A nível dos adultos, entre nós os problemas colocam-se, em especial, com o comprometimento de alcoolemias elevadas em muitos acidentes de viação e de trabalho, em que internacionalmente ocupamos lugares cimeiros.

Por que há uma desproporção de meios afectados ao tratamento do vício da droga relativamente à maior toxicodependência dos portugueses que é o alcoolismo?
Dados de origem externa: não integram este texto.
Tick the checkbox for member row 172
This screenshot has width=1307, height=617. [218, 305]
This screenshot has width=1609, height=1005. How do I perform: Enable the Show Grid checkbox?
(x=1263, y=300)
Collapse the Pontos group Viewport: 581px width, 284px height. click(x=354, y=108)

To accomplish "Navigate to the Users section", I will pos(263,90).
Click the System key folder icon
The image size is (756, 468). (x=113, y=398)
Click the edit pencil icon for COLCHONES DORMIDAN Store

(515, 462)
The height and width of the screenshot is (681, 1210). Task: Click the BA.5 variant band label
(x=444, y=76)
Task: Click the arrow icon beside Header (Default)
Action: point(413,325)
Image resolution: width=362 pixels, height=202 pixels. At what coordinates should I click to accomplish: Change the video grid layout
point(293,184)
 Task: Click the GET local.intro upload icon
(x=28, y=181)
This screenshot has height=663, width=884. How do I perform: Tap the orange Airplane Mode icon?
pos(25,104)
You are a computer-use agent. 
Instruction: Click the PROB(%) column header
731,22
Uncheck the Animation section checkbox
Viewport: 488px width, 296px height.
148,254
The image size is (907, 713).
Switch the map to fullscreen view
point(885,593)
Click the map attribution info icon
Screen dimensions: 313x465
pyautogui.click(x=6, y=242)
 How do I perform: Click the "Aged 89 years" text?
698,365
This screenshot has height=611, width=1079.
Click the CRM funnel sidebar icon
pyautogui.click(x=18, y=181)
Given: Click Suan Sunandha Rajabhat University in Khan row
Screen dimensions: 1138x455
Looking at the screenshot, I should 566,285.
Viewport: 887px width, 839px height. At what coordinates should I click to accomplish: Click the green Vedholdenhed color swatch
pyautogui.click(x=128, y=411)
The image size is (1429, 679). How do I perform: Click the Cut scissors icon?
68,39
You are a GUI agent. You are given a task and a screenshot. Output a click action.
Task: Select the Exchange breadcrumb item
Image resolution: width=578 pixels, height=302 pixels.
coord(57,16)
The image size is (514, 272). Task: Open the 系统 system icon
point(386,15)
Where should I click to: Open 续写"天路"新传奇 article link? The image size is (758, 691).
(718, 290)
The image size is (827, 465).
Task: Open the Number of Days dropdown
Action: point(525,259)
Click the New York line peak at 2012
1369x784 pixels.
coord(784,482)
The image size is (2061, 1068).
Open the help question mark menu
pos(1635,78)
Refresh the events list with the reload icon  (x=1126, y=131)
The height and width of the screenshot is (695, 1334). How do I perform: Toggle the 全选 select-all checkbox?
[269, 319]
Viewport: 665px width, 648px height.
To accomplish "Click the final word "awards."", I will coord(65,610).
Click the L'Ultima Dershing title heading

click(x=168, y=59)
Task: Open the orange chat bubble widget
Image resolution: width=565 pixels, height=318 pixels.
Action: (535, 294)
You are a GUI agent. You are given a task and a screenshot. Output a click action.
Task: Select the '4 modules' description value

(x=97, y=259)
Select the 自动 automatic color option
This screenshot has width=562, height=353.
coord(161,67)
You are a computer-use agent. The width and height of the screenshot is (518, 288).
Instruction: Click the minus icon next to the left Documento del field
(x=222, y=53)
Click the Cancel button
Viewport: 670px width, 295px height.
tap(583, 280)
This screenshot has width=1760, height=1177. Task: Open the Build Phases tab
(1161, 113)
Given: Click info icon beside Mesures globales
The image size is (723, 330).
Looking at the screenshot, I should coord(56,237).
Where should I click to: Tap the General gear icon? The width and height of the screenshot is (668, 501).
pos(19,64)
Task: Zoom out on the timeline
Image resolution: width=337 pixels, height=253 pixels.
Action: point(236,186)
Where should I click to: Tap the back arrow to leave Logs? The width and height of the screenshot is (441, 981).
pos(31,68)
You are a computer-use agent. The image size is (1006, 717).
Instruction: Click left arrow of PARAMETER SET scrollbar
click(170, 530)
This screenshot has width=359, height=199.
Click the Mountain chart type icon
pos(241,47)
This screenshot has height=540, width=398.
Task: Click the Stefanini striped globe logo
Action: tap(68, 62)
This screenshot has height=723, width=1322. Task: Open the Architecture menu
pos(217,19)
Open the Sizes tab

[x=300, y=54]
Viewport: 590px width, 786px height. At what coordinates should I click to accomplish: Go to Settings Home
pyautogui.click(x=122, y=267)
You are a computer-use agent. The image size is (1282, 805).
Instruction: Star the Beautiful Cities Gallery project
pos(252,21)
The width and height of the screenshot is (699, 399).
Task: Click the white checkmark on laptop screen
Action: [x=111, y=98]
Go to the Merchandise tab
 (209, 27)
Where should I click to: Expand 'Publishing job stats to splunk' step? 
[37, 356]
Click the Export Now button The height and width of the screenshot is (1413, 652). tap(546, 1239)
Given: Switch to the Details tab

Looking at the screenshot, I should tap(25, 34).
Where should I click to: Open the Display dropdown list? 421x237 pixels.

Suponho que por, em termos de opinião pública, a chamada "droga", ao ter sido motivo de preocupação social (justificada, uma vez que induz dependência e tolerância com muito maior rapidez, com consequente desorganização pessoal, familiar, social e risco de atitudes anti-sociais) preocupou grandemente os cidadãos e levou os políticos a procurarem tirar dividendos. Neste contexto, parece ter havido uma "distracção", até 1996, dos governos e da opinião pública, para o que se modificou com o consumo de bebidas alcoólicas, quer nos níveis quer nos padrões, enquanto persistiram falsos preconceitos, fortemente arreigados a nível cultural, sobre o vinho em particular - "faz crescer", "dá saúde", "melhora a qualidade do leite materno", "é inócuo na gravidez", "enrija os ossos", "mata a sede", "alimenta", "dá virilidade", "faz bem ao coração e à circulação", sem esquecer que "o vinho é o sangue de Cristo".

Terá o Governo coragem para enfrentar os interesses económicos do sector da venda e produção de bebidas alcoólicas?

A questão terá que ser colocada às entidades competentes, mas não posso deixar de salientar que o Plano de Acção contra o Alcoolismo foi de iniciativa governamental (Resolução do Conselho de Ministros n.º 40/99, de 8 de Maio), tendo sido assumido na estratégia do Ministério da Saúde desde 1996 como um dos aspectos prioritários em termos de saúde pública.

De forma alguma o plano pretende pôr em causa a produção agrícola nacional, até porque o vinho não tem apresentado aumentos de consumo e é a bebida alcoólica menos procurada pelos grupos de maior susceptibilidade, em particular pelos jovens. É de salientar que a Itália, sendo o segundo maior produtor mundial de vinho (Portugal é o sexto, com volume 10 vezes inferior), teve em 1999 consumos por habitante ligeiramente inferiores aos nossos (51,5/51,7 litros) e dos mais baixos de bebidas alcoólicas "per capita" da União Europeia, com 7,3 litros de etanol, é o antepenúltimo país, embora também do Sul e mediterrânico, sendo Portugal o terceiro com 11 litros.